I had my first prenatal for this preg today. With a new midwife, in a new practice (I'm in Ontario, my understanding is they have to work in a group practice, but I could be wrong). She will be my primary midwife.
She was great! I was so happy. She was everything I wanted my past midwives to be but they weren't. I had heard she was very hands-off and I felt really at ease talking to her. She just came right out and asked if there was anything about my past births that I didn't want to have happen again, or that didn't happen that I wanted to have happen. So, I told her that so far, I've done most of the labouring myself, all alone, no fussing, she said she understood. I said that this time, I want to keep on doing it myself for the birth and, if I want to at the time, catch the baby myself. She was supportive of it, but with the way midwives are regulated here -- they have to document everything. She said it wouldn't be a problem, though. I think her biggest concern is the other midwives! She started talking about how some midwives in ontario are former RNs, some were midwives in Britain, and some -- like her -- were practising in Ontario as midwives before regulation. She then suggested that if I wanted, I could use their birthtub to create a personal space to discourage the midwives from interfering with me.

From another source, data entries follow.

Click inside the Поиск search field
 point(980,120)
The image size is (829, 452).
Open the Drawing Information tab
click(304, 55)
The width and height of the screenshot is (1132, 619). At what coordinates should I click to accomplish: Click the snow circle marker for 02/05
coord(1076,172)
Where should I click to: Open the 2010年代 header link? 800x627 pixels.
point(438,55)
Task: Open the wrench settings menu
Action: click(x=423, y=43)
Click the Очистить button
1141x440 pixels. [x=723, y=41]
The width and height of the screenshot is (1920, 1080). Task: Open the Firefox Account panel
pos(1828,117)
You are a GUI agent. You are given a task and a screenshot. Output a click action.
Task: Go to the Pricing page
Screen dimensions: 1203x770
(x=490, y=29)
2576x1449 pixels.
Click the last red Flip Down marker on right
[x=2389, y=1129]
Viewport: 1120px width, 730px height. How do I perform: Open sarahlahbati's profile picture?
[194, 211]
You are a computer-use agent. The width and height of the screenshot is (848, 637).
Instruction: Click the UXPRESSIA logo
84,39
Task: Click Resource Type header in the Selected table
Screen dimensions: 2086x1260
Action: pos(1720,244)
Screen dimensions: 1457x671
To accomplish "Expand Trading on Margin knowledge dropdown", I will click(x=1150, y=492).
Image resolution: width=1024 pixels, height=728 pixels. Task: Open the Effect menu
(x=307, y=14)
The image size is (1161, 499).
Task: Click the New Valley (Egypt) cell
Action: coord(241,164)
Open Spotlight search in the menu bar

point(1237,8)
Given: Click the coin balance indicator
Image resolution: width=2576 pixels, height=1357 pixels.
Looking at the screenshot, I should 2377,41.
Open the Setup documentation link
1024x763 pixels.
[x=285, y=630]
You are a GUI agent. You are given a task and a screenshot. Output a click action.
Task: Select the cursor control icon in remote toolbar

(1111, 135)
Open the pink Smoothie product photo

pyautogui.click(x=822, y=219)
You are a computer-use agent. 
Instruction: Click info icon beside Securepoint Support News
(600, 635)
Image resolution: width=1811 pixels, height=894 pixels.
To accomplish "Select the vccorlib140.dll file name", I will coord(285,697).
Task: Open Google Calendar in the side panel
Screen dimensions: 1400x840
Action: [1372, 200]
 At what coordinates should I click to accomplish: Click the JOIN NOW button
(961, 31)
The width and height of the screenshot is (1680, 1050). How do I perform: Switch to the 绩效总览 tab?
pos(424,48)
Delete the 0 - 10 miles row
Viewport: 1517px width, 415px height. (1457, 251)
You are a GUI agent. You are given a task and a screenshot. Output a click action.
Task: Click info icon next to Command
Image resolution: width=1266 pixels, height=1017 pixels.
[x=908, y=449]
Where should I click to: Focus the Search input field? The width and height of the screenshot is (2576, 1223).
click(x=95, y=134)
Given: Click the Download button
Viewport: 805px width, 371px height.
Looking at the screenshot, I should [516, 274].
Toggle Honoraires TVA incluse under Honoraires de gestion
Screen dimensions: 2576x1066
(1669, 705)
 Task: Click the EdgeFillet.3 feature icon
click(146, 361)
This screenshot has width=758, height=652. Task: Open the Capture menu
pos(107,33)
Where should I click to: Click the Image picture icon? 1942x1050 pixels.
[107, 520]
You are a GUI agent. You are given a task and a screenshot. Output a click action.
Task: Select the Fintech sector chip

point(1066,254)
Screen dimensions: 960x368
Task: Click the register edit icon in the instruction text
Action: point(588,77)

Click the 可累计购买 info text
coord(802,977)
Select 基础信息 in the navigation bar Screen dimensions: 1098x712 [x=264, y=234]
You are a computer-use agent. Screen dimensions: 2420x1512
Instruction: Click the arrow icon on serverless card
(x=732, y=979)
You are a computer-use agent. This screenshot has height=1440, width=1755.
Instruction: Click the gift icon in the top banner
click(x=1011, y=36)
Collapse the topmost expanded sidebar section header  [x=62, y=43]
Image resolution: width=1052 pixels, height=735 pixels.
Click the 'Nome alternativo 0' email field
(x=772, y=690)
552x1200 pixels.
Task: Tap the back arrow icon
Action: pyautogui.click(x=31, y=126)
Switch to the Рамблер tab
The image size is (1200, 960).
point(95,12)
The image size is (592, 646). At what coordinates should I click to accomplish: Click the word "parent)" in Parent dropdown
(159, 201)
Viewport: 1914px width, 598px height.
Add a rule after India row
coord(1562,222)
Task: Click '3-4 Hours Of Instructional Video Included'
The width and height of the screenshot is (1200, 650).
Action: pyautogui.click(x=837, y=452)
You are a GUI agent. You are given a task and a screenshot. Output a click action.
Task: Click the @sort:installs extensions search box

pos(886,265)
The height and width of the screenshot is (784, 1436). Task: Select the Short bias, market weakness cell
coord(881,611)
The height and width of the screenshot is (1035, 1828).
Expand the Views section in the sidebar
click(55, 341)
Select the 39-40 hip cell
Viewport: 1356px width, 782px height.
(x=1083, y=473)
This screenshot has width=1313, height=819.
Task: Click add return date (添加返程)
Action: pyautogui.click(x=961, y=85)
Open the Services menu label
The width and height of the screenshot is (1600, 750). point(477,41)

She also told me a story she had read in Birthing From Within about a woman in Mexico who would go into a room, lock the door, birth the baby, and when the baby was born she would tell people they could come in now. She didn't say "Hey you could do this," I don't know if she's *allowed* to or not, but it occured to me later, maybe she was dropping a hint to me

She seemed happy to have someone not looking for interventions, too. I declined u/s and doppler, and we had a chat about not using doppler in labour -- midwives in ontario "have" to check heart rate every 15 mins in active labour and every 5 minutes when you're pushing. I said, well, can I just decline? Will you get in trouble? (I figured checking with a fetoscope might be tricky!) She said I could decline, but for her, she would like to check it once to be sure the baby is head down (oh, Ontario midwives also can't home deliver a breech baby

: we would have to go to the hospital and have an ob actually do it, and from what I've heard, most are scared to do it and would just do a c-section.

: ) She talked about how I could kneel to catch the baby myself best and protect myself from too much interference.
Anyway, I was really happy with how it went!